Who wins and who loses in the burgeoning world of online video? The conclusion of Thursday’s Advertising Week 2014 panel “Advertising’s Gold Rush: Online Video” seemed to be: We’ll see.

Moderated by Shalini Ramachandran, media reporter for The Wall Street Journal, the panel included several people who are trying to figure out the answer to that question: Steve Mandala, executive vide president for Univision, Doug Bandes, vice president of sales at comedy site Above Average and Jon Patricof, president and chief operating officer of Tribeca Enterprises.

Ramachandran asked the group who will make real money in the online video landscape. “The ones that win are the ones who control great content. If you are creating, producing and distributing great content, you will win,” Mandala answered definitively.

Bandes, the only Web-first panelist, believes that while content is key, the secret to securing advertising may be more sharing based.

“Collaboration and the willingness to share and put that content on other platforms, is part of it. To break through the clutter you have to work with partners,” he told the audience.

The TV ad market has gone a bit “soft,” Ramanchandra posited, but the panel agreed that those dollars are not going directly to digital — they are being held on to by companies who are waiting to see for themselves what is next.

Advertisers are eagerly seeking the next shiny new thing, and that’s encouraged each of the panelists’ companies to take some chances.

Tribeca’s Patricof used the example of Tribeca teaming with Vine for its #6SECFILMS competition, which challenged filmmakers to create Vine clips in categories such as drama, comedy and animation, as an example of their risk-taking.
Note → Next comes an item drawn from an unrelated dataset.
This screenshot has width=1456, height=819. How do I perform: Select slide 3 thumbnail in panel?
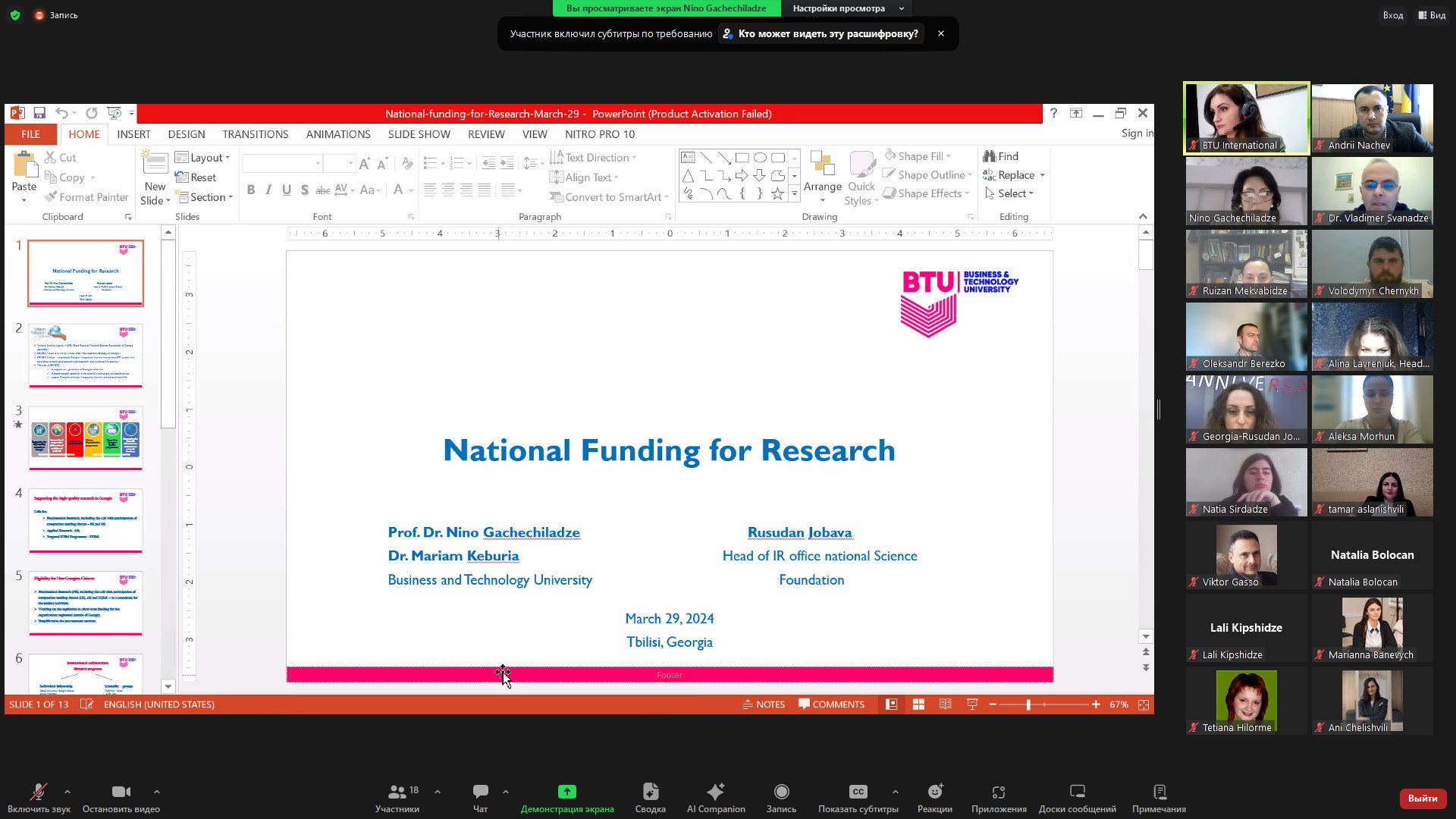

That also spoke to Bandes’ notion that partnerships plays a part in online content creators’ strategy to court advertisers.

“We have to work in the places where we see the most vibrant communities, but was a big risk,” Patricof said, referring to their Vine film competition from 2013.
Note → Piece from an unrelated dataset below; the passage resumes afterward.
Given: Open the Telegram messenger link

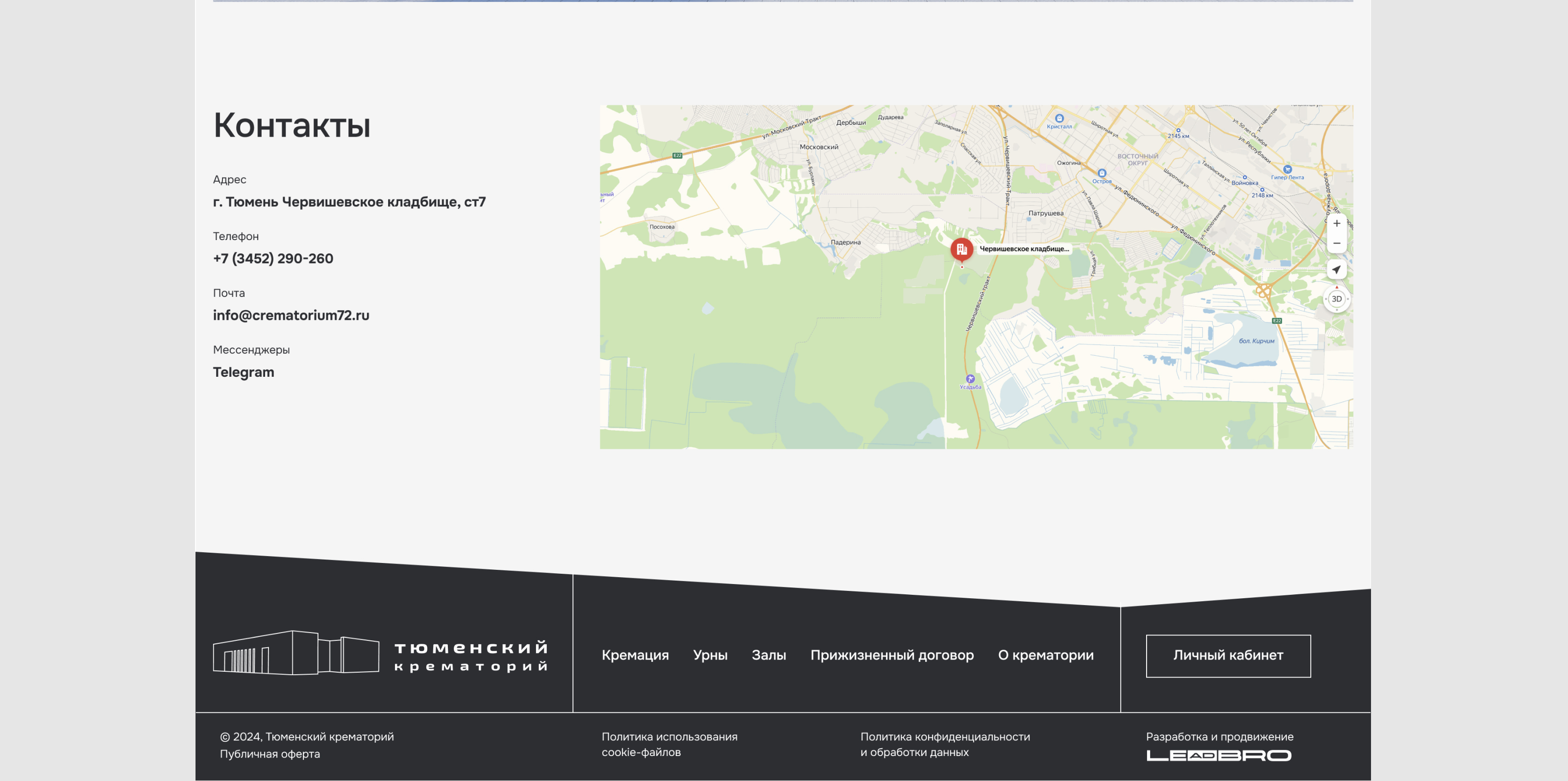Looking at the screenshot, I should tap(243, 372).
The panelists weighed everything from pre-roll to native advertising and the benefits of Web-only video as well as crossing back to broadcast. It became clear that as of yet, there is no obvious way to win in the world of online video.

The closest the panelists came to a consensus was that engagement, no matter how it’s achieved, is key.

“The next twelve months will be about how to create interactivity and create deep emotional connections,” Patricof said.

Mandala agreed. “You have to get people engaged and when you can get them engaged with creative content and attach advertising to it, you win.”